[Screenshot grounding data]
· · · · · · ·
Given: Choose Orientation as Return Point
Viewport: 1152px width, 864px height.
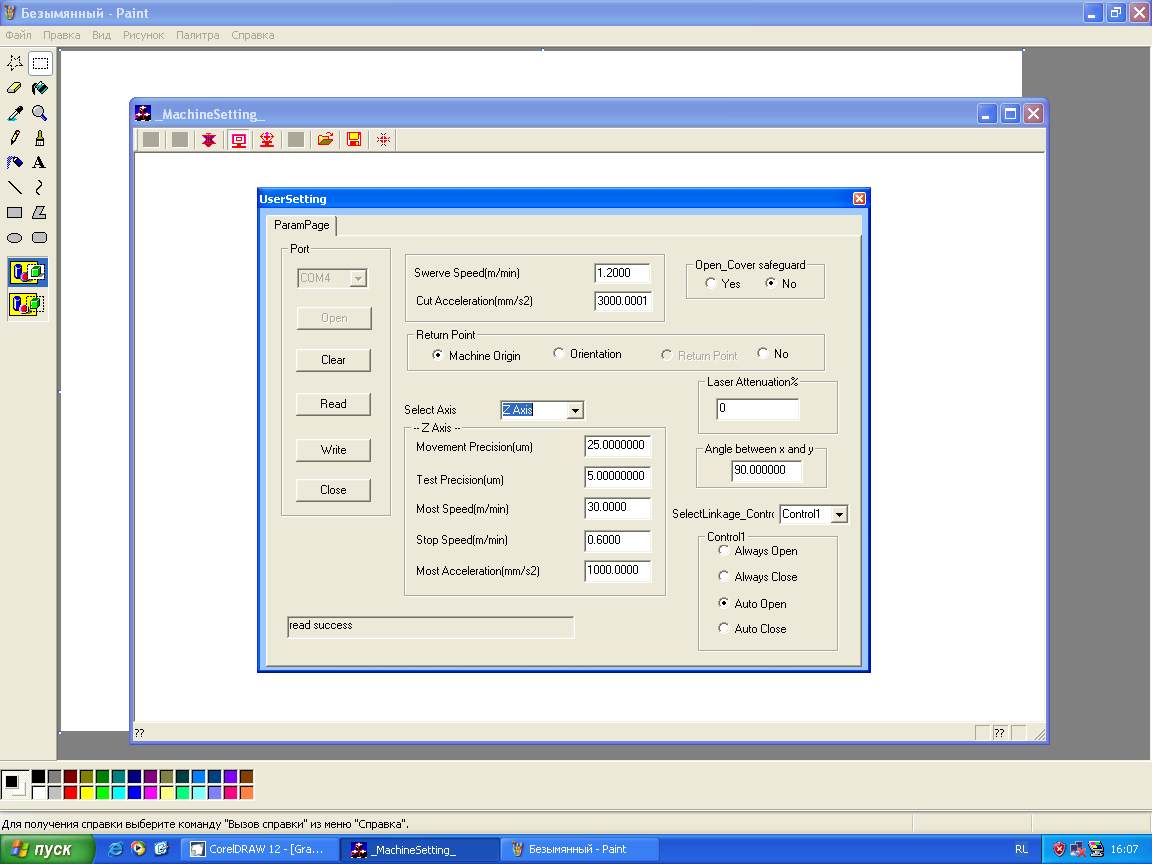Looking at the screenshot, I should [x=559, y=354].

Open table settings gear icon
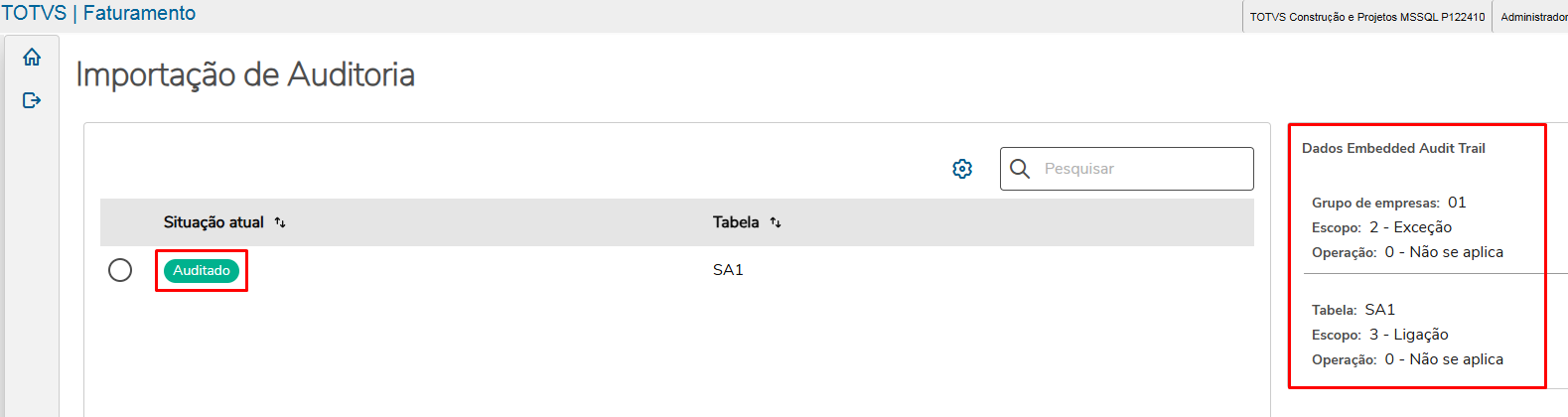click(962, 169)
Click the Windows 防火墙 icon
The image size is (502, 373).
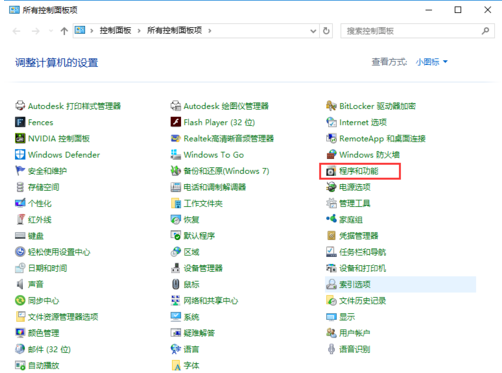(x=331, y=154)
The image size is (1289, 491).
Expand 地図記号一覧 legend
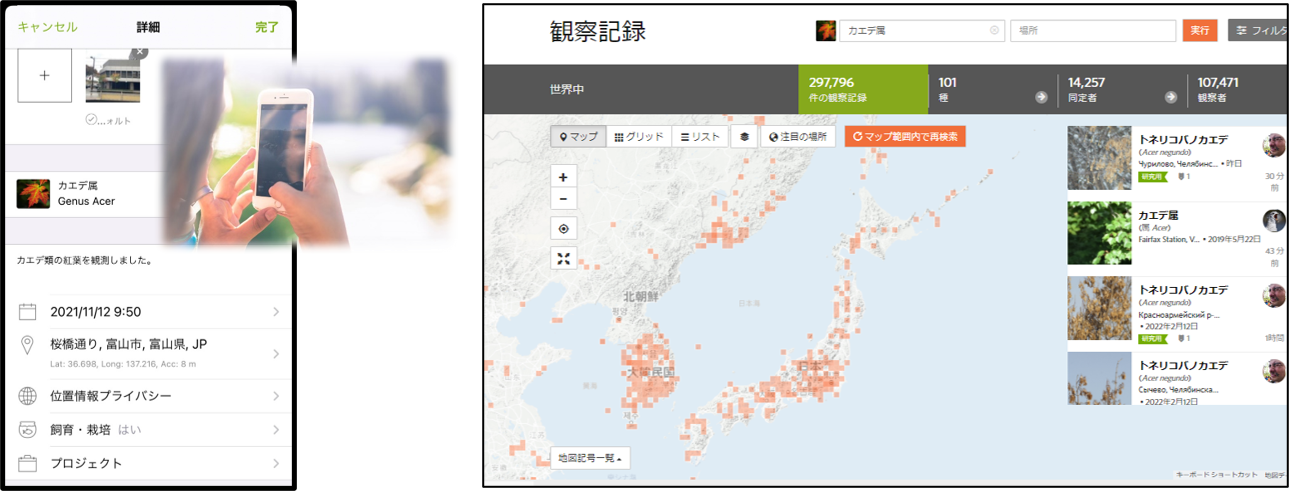pos(590,459)
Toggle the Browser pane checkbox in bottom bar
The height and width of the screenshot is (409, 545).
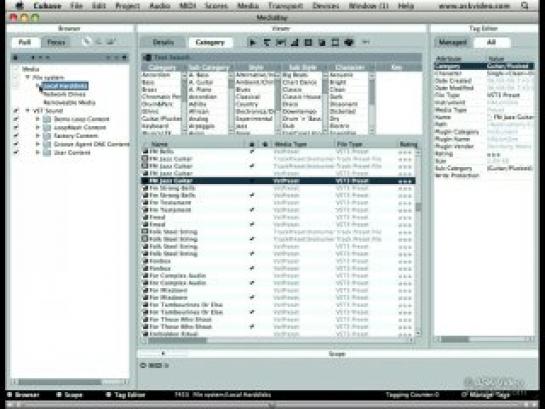(10, 394)
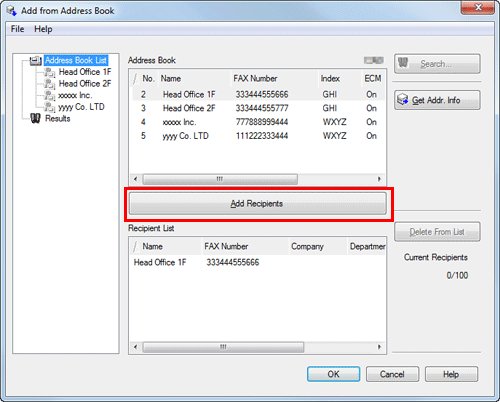This screenshot has height=402, width=500.
Task: Click the Results book icon in tree
Action: [x=35, y=118]
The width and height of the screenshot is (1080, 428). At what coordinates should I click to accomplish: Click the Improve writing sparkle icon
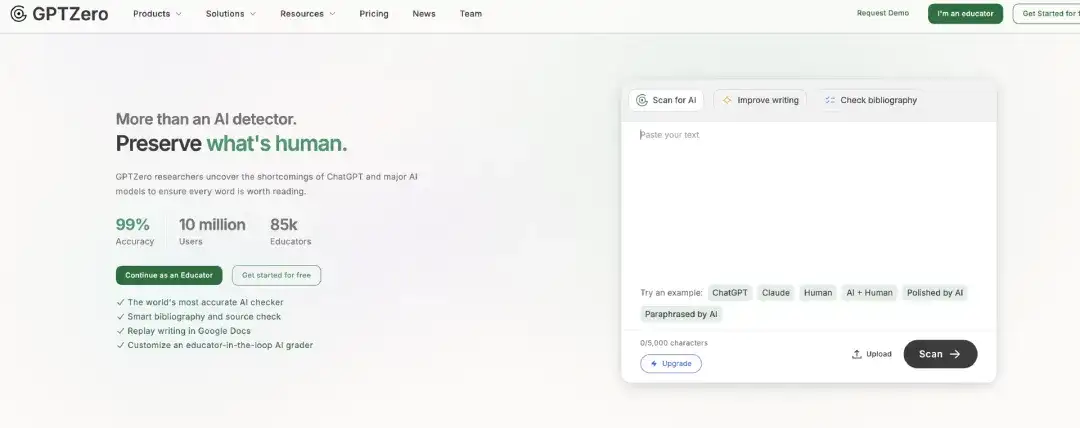(727, 100)
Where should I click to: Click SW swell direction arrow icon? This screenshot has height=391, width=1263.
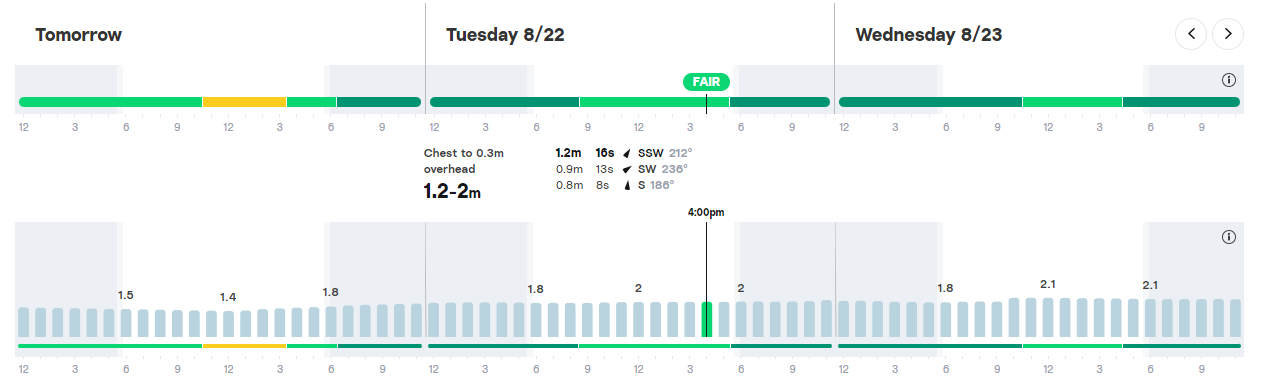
· · · · · · ·
- [Exercise objective]: Please print all the data above word for word. Pictures should not appear in the copy.

- [Result below]:
Given: Choose Orientation as Return Point
Viewport: 1152px width, 864px height.
Looking at the screenshot, I should [x=559, y=354].

Open table settings gear icon
click(962, 169)
Click the Windows 防火墙 icon
The image size is (502, 373).
(x=331, y=154)
The image size is (1289, 491).
Expand 地図記号一覧 legend
pos(590,459)
Toggle the Browser pane checkbox in bottom bar
The height and width of the screenshot is (409, 545).
(10, 394)
This screenshot has height=402, width=500.
Task: Click the Results book icon in tree
Action: [x=35, y=118]
The width and height of the screenshot is (1080, 428). At what coordinates should I click to accomplish: Click the Improve writing sparkle icon
(727, 100)
Where should I click to: Click SW swell direction arrow icon? This screenshot has height=391, width=1263.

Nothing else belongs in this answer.